Abstract

In this experimental and statistical investigation, Silver (Ag) nanoparticles with varying particle sizes of 20 nm with the base fluid of EG and DI water are tested to improve the heat transfer properties of the car radiator. The thermophysical properties are tested at temperatures varying from 35 to 75 °C. Results showed that small nanoparticles had higher thermophysical properties than large nanoparticles. The heat transfer properties along with friction factor characteristics are measured.
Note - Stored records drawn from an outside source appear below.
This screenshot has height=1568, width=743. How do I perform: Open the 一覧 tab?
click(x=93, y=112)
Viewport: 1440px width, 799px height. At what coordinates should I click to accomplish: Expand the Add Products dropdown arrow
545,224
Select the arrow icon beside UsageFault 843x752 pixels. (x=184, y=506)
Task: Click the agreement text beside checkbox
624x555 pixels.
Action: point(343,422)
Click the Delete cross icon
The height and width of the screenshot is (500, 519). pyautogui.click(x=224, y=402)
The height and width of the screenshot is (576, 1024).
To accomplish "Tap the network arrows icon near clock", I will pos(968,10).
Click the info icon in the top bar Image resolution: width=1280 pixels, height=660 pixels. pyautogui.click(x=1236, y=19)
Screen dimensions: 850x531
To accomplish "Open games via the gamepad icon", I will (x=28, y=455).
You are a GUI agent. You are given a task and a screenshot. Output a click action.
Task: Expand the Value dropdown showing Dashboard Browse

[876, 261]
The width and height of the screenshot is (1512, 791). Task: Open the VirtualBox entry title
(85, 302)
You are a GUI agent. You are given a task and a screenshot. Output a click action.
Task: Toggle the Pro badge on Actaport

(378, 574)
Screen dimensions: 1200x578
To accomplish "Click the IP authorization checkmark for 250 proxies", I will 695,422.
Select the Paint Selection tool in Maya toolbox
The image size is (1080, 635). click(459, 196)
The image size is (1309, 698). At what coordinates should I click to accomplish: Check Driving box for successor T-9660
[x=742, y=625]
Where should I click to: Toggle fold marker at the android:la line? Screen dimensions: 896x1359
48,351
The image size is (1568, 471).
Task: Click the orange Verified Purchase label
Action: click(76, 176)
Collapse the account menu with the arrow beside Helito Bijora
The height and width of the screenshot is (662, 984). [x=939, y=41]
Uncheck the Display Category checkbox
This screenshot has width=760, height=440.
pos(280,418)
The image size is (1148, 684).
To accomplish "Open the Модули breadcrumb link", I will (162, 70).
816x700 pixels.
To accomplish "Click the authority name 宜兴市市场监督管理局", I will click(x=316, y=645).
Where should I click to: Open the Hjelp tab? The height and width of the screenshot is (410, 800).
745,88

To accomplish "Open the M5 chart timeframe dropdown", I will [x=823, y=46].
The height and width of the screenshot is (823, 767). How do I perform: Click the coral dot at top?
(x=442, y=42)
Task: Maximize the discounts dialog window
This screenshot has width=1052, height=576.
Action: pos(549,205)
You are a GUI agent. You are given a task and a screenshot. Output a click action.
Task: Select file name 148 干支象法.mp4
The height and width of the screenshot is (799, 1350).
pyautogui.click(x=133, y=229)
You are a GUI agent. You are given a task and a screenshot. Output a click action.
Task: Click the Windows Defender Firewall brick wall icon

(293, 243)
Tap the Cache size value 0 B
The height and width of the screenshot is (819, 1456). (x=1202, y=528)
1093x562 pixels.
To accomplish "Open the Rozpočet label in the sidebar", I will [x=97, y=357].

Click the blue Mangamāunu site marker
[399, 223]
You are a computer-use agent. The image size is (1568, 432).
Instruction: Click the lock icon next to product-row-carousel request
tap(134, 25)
A total of 20 nm of Ag has higher thermal transfer properties than other nanofluids; it can be concluded that smaller nanoparticles can improve thermal properties and minimize the radiator size compared to traditional coolants. A systematic optimized RSM-based architecture has been developed to define the quantitative estimate of the specific design parameters influencing nanofluid heat transfer properties and friction factor characteristics. Finally, correlations are developed for experimental Nusselt number and friction factor values by regression analysis.

摘要

在此实验和统计调查中，测试了具有 20 nm 不同粒径的银 (Ag) 纳米粒子与 EG 和 DI 水的基液，以改善汽车散热器的传热性能。热物理性质在 35 至 75 °C 的温度范围内进行测试。结果表明，小纳米粒子比大纳米粒子具有更高的热物理性质。测量传热特性以及摩擦系数特性。总计20nm的Ag比其他纳米流体具有更高的传热性能；可以得出结论，与传统冷却剂相比，较小的纳米颗粒可以改善热性能并最大限度地减小散热器尺寸。已经开发了一个系统优化的基于 RSM 的架构来定义影响纳米流体传热特性和摩擦系数特性的特定设计参数的定量估计。最后，通过回归分析为实验努塞尔数和摩擦系数值开发相关性。